Wednesday, 22 May 2019

Television: 'The Man From UNCLE: The Never-Never Affair' (1965) (Aired 1x25, Produced 1x26)

This could easily qualify for my favourite episode of 'The Man From UNCLE'. Not only do we have a very adorable Barbara Feldon, just prior to 'Get Smart' kicking off, but we also have Cesar Romero putting in a wonderfully charming performance and Napoleon being... nice! Oh, and Ilya almost gets burned alive.

In 'The Never-Never Affair', we get yet another inventive Innocent Of The Week, an UNCLE translator (Feldon) hungry for for some field work, whom Napoleon tries to calm down with a secretly harmless courier job for Mr Waverley. However, Mandy the translator crosses paths with a THRUSH squad out to obtain a vital microdot, led by the rogueish Victor Gervais (Romero). It all works very organically and very elegantly, partly due to the sheer accumulated charm of Robert Vaughn and Romero, and the utter coincidence that finally sees her trapped.

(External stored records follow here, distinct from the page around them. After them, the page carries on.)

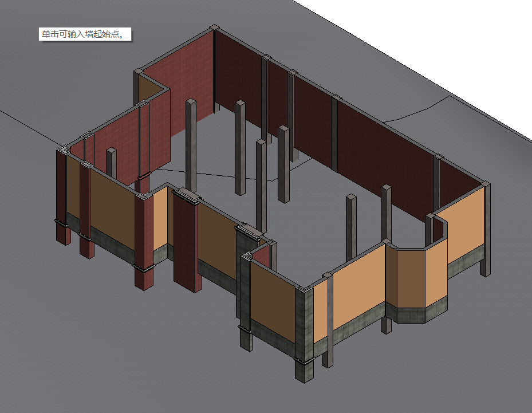Select the short interior column near left brick wall
The image size is (532, 413).
pyautogui.click(x=111, y=163)
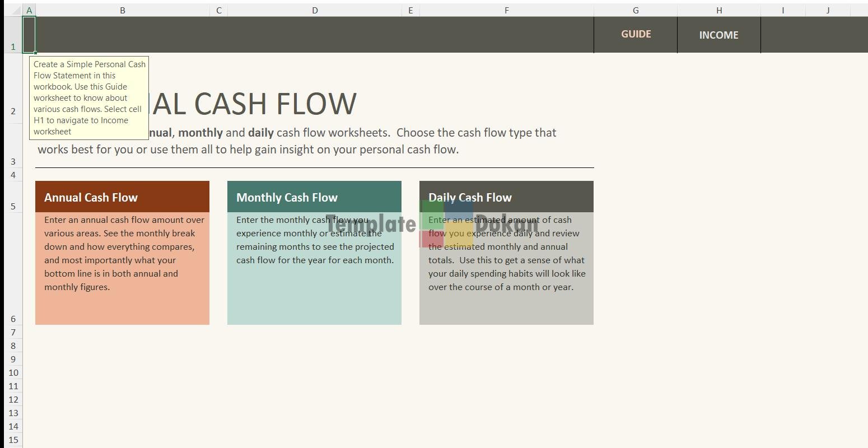The width and height of the screenshot is (868, 448).
Task: Select row 1 header
Action: (12, 35)
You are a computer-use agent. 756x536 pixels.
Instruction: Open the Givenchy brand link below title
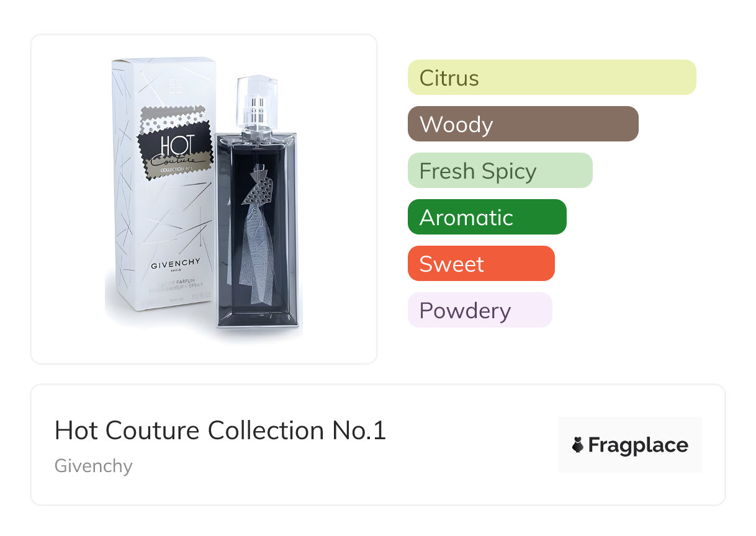click(x=93, y=465)

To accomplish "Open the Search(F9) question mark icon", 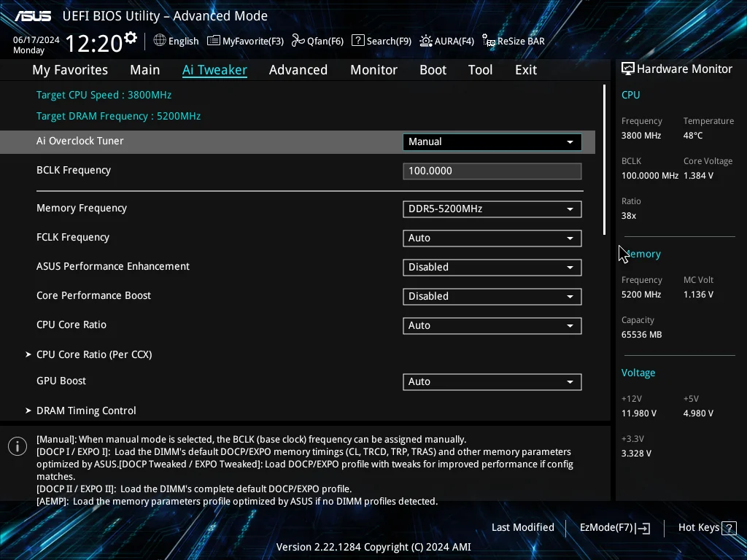I will (357, 41).
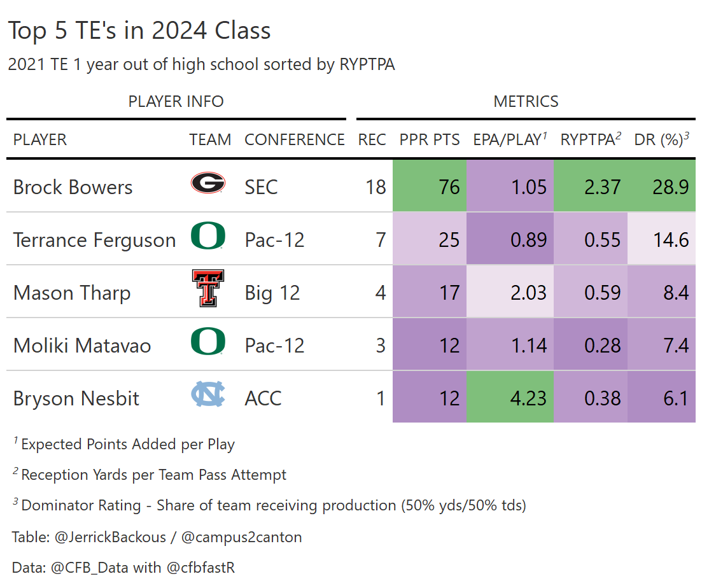Viewport: 702px width, 588px height.
Task: Select the North Carolina Tar Heels logo
Action: pyautogui.click(x=208, y=395)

It's very nice to see the support staff at UNCLE be featured once again, and of course it helps to build the universe up a bit more. We may not have spent this much time with minor UNCLE staff since 'The Mad, Mad Tea Party Affair', which is another favourite. 'The Never-Never Affair' is also extremely pretty in its black and white photography, in a return to the crisp cinematic quality so evident in other great episodes, and is subtly reminiscent of 'Alice In Wonderland' as Mandy falls down a figurative rabbit hole. Does that make Napoleon or Victor the White Rabbit, though? Or do they both function that way? There is some great fire work too, some nice physical stuff for David McCallum to work through, and impressive physical acting from Vaughn. He was woefully underrated, wasn't he?

Where do they find these ridiculously beautiful UNCLE ladies, though, and how did they go extinct? Why does Napoleon's kindness so often seem to backfire? What happened in that movie cinema after they all left? Mr Waverley just loves to get out into the field in New York, doesn't he?

As with all my favourite episodes of this season, this is definitely Napoleon Solo's episode, culminating in the amazing backwards, tied up in a chair gunshot. Accidentally or not, he does save the day. Stopping a very gallant villain is always more interesting than stopping a rampant loon. Oh, and Barbara Feldon more than pulls her weight in the acting stakes.

Excellent, although the Agent 99 bias may be pulling.